Una que no solo legitima el quiebre de la democracia y las violaciones a los derechos humanos, sino también las recetas económicas de una dictadura que normalizó una sociedad enormemente desigual donde un 1% de la población acumula el 50% de la riqueza. Un modelo que la exministra del Gobierno de Bachelet Clarisa Hardy define como de progreso no inclusivo, porque a pesar de que erradicó la extrema pobreza y mejoró las condiciones materiales de vida de casi toda la población, ha mantenido las brechas de desigualdad, así como la precariedad de una gran parte de la ciudadanía. Un modelo donde todo aquello que es esencial para el mantenimiento de la vida, como la salud, la educación y las pensiones, ha sido puesto en manos del mercado.

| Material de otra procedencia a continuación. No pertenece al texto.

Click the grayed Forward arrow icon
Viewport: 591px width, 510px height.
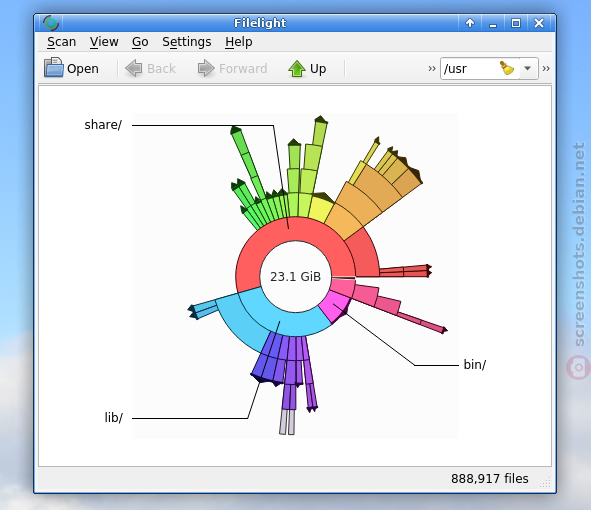click(x=206, y=69)
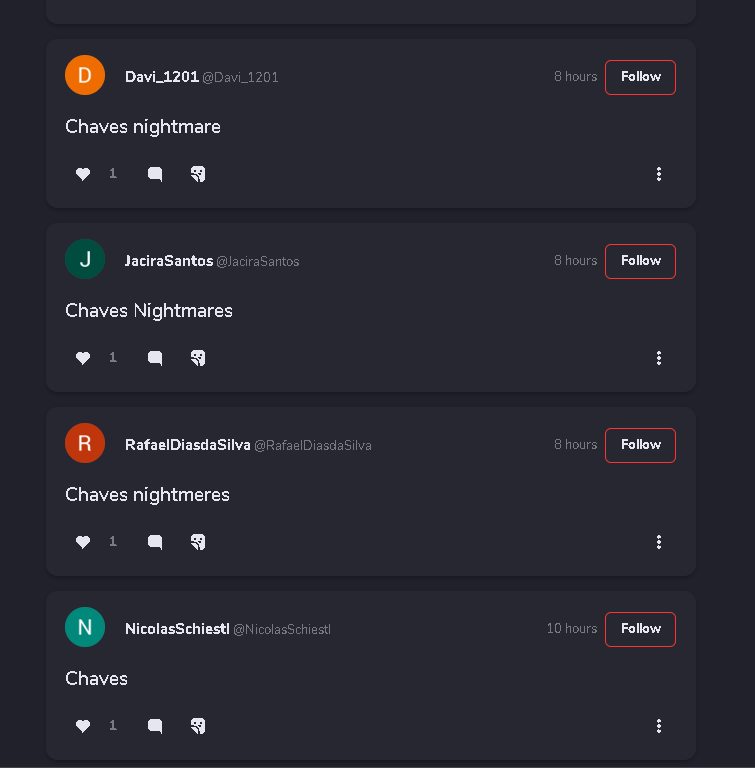The image size is (755, 768).
Task: Click the reaction mask icon on Davi_1201's post
Action: click(198, 174)

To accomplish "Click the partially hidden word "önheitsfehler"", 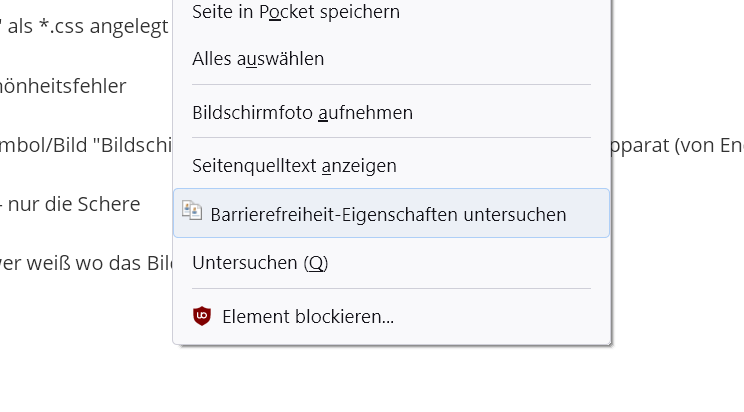I will (x=63, y=86).
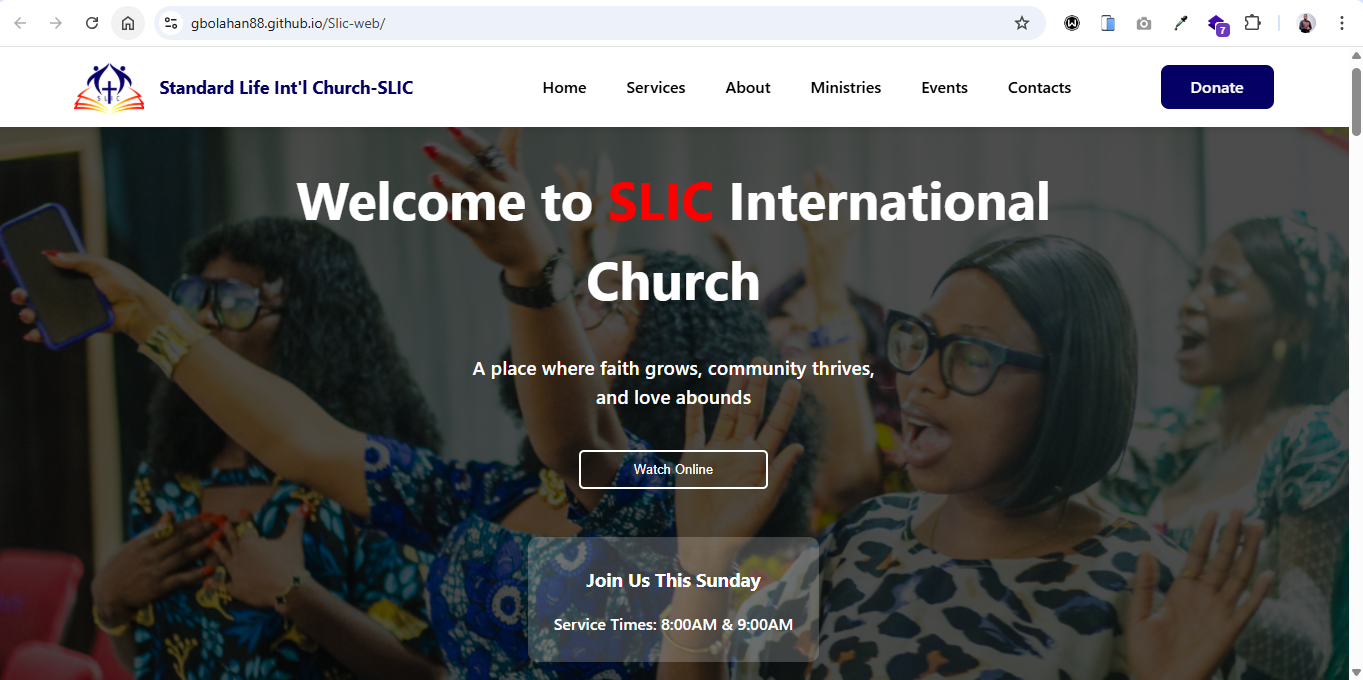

En el epílogo de Chile, 50 años después, Carlos Castresana, autor de la denuncia que dio lugar al procesamiento de Augusto Pinochet, constata la necesidad de que Chile no solo avance en los juicios pendientes y en la reparación a las víctimas, sino también en un nuevo contrato social que garantice a todos los chilenos y chilenas una vida digna y libre de violencia. Uno que comprenda no solo el derecho a la libertad política y a la no repetición de los crímenes del pasado, sino también el derecho a la salud, a la educación, a la vivienda, al salario digno y a todas aquellas cuestiones que el modelo económico neoliberal puso en cuestión y que se juegan una vez más en estas elecciones.

*Beatriz Silva es una periodista y política española nacida en Chile. Desde 2017 es diputada en el Parlament de Catalunya por el PSC.